La solution réside entre l’abandon pur et simple de pêcher en eau profonde et celle de préserver les percidés. J’ai adopté ainsi un principe : si mon premier poisson présente des signes de décompression, j’arrête la technique, c’est frustrant et cela m’oblige à changer de méthode et de profondeur, mais c’est un choix, car je ne vois pas comment je me sentirais bien si j’avais l’estomac qui me remonte dans la bouche, des déchirements de tissus et des lésions, avec les yeux à la Tex Avery !
Bonjour,
Il me semble qu’il y a une confusion dans cet article.

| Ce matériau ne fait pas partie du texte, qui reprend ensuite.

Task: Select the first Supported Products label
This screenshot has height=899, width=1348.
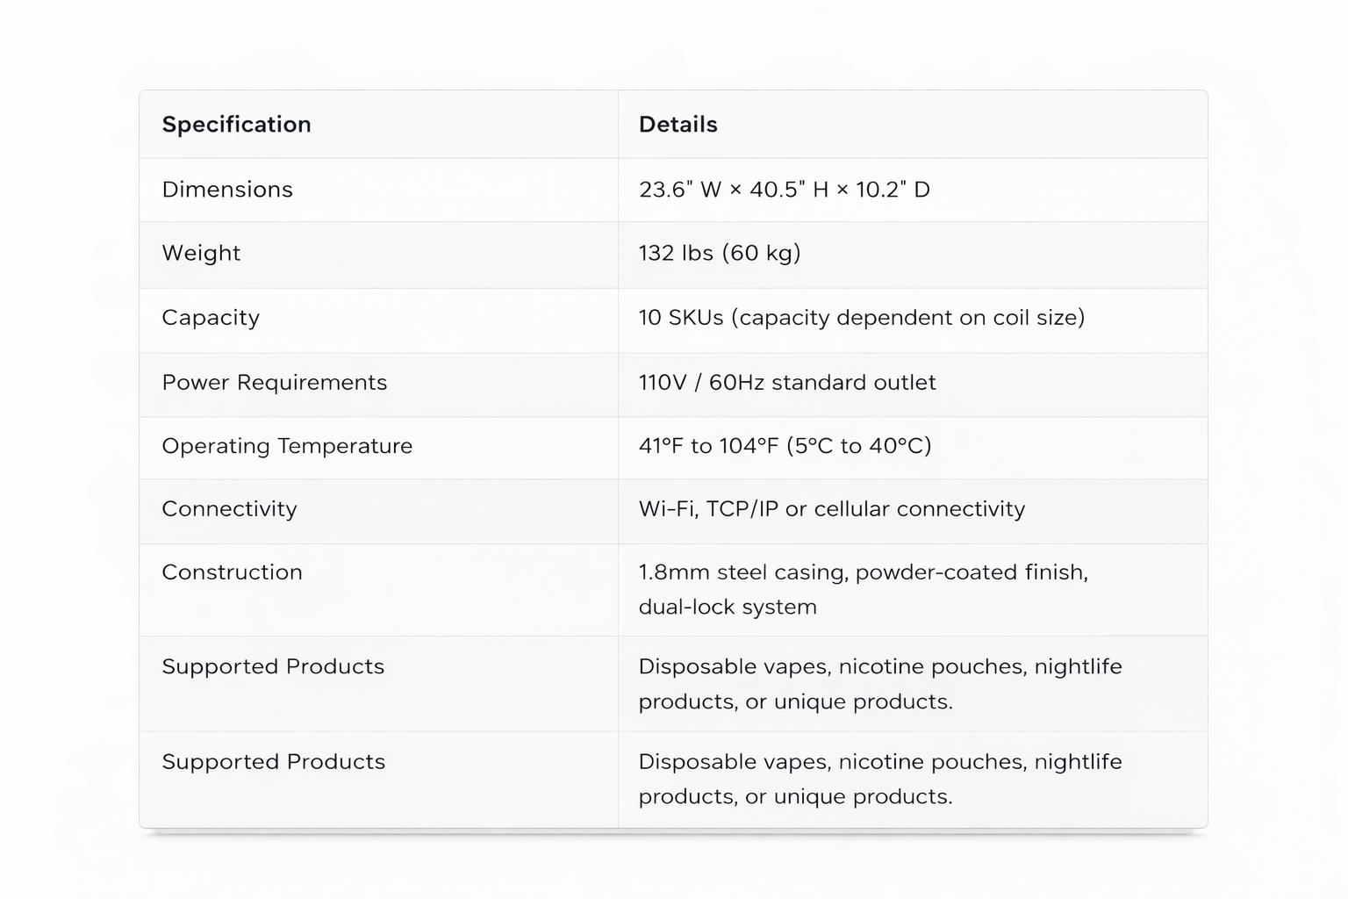Action: pos(273,667)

L’azote n’a pas particulièrement quelque chose à voir dans cette histoire. Le parallèle avec la plongée n’est pas bon. Les accidents de décompression des plongeurs sont bien liés à l’azote (d’où les palliers et l’utilisation d’un caisson en cas de pb), or ça n’est pas le cas des percidés. Le problème des percidés est principalement lié à la relation pression (et donc profondeur) – volume d’un gaz.
Pour imager et faire le parallèle avec un être humain :
Imaginez un apnéiste qui descend à 20 mètres de profondeur et rencontre un plongeur. L’apnéiste expulse le gaz qu’il a ds les poumons puis prend une inspiration dans le détendeur du plongeur. Il remonte ensuite à la surface. La pression passe de 3 bars (20m de profondeur) à 1 bar (en surface), elle a été divisée par 3. Le volume du gaz contenu dans les poumons, inversement proportionnel à la pression, est lui multiplié par 3. Il passe de 5 litres (grosse inspiration) à 15 litres. L’apnéiste finit donc avec la cage thoracique explosée. C’est à peu près ce qui arrive à la vessie natatoire des percidés.
Personnellement je ne pêche jamais au delà de 8m lorsque je désire relâcher un percidé. Si je peux les conserver, je ne me fixe pas cette limite.